(Recorded data)

══════════

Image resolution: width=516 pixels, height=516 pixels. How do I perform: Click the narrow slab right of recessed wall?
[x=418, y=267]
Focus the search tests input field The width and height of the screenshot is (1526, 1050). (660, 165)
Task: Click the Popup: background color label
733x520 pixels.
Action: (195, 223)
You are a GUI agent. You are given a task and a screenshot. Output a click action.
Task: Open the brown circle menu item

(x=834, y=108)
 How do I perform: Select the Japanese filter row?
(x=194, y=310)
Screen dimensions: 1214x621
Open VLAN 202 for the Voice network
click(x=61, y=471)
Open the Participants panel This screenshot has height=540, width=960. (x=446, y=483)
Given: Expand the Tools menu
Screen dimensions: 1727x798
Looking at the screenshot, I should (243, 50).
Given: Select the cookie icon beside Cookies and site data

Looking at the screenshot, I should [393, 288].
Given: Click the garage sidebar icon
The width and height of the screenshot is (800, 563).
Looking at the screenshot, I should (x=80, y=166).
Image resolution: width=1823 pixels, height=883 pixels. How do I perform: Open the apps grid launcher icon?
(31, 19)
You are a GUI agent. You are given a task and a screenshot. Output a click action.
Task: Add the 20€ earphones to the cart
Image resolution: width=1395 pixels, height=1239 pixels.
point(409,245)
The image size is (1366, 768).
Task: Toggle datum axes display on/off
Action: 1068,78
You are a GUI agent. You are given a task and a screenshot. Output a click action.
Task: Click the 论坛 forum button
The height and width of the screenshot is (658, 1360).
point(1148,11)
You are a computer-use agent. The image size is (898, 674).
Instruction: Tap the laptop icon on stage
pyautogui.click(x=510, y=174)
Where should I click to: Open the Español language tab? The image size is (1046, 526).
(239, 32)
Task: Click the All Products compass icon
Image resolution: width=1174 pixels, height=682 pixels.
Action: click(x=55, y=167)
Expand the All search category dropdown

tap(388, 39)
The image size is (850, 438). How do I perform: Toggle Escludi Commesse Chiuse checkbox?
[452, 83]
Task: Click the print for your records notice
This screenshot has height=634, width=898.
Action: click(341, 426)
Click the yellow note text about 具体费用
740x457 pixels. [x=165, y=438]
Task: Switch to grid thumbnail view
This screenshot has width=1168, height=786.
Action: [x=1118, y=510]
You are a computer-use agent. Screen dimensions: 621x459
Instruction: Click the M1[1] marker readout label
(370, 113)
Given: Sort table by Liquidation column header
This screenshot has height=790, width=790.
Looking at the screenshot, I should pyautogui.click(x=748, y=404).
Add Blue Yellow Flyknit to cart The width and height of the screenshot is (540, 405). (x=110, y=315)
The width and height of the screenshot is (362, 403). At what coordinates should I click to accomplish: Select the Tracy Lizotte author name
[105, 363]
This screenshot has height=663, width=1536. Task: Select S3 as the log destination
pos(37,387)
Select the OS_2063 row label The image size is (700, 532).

══════════

**YOUR INSTRUCTIONS**
The records above should be restated word for word, please.

**ANSWER AREA**
Image resolution: width=516 pixels, height=516 pixels. How do I perform: Click the narrow slab right of recessed wall?
[x=418, y=267]
Focus the search tests input field The width and height of the screenshot is (1526, 1050). (660, 165)
Task: Click the Popup: background color label
733x520 pixels.
Action: (195, 223)
You are a GUI agent. You are given a task and a screenshot. Output a click action.
Task: Open the brown circle menu item

(x=834, y=108)
 How do I perform: Select the Japanese filter row?
(x=194, y=310)
Screen dimensions: 1214x621
Open VLAN 202 for the Voice network
click(x=61, y=471)
Open the Participants panel This screenshot has height=540, width=960. (x=446, y=483)
Given: Expand the Tools menu
Screen dimensions: 1727x798
Looking at the screenshot, I should (243, 50).
Given: Select the cookie icon beside Cookies and site data

Looking at the screenshot, I should [393, 288].
Given: Click the garage sidebar icon
The width and height of the screenshot is (800, 563).
Looking at the screenshot, I should (x=80, y=166).
Image resolution: width=1823 pixels, height=883 pixels. How do I perform: Open the apps grid launcher icon?
(31, 19)
You are a GUI agent. You are given a task and a screenshot. Output a click action.
Task: Add the 20€ earphones to the cart
Image resolution: width=1395 pixels, height=1239 pixels.
point(409,245)
The image size is (1366, 768).
Task: Toggle datum axes display on/off
Action: 1068,78
You are a GUI agent. You are given a task and a screenshot. Output a click action.
Task: Click the 论坛 forum button
The height and width of the screenshot is (658, 1360).
point(1148,11)
You are a computer-use agent. The image size is (898, 674).
Instruction: Tap the laptop icon on stage
pyautogui.click(x=510, y=174)
Where should I click to: Open the Español language tab? The image size is (1046, 526).
(239, 32)
Task: Click the All Products compass icon
Image resolution: width=1174 pixels, height=682 pixels.
Action: click(x=55, y=167)
Expand the All search category dropdown

tap(388, 39)
The image size is (850, 438). How do I perform: Toggle Escludi Commesse Chiuse checkbox?
[452, 83]
Task: Click the print for your records notice
This screenshot has height=634, width=898.
Action: click(341, 426)
Click the yellow note text about 具体费用
740x457 pixels. [x=165, y=438]
Task: Switch to grid thumbnail view
This screenshot has width=1168, height=786.
Action: [x=1118, y=510]
You are a computer-use agent. Screen dimensions: 621x459
Instruction: Click the M1[1] marker readout label
(370, 113)
Given: Sort table by Liquidation column header
This screenshot has height=790, width=790.
Looking at the screenshot, I should pyautogui.click(x=748, y=404).
Add Blue Yellow Flyknit to cart The width and height of the screenshot is (540, 405). (x=110, y=315)
The width and height of the screenshot is (362, 403). At what coordinates should I click to accomplish: Select the Tracy Lizotte author name
[105, 363]
This screenshot has height=663, width=1536. Task: Select S3 as the log destination
pos(37,387)
Select the OS_2063 row label The image size is (700, 532).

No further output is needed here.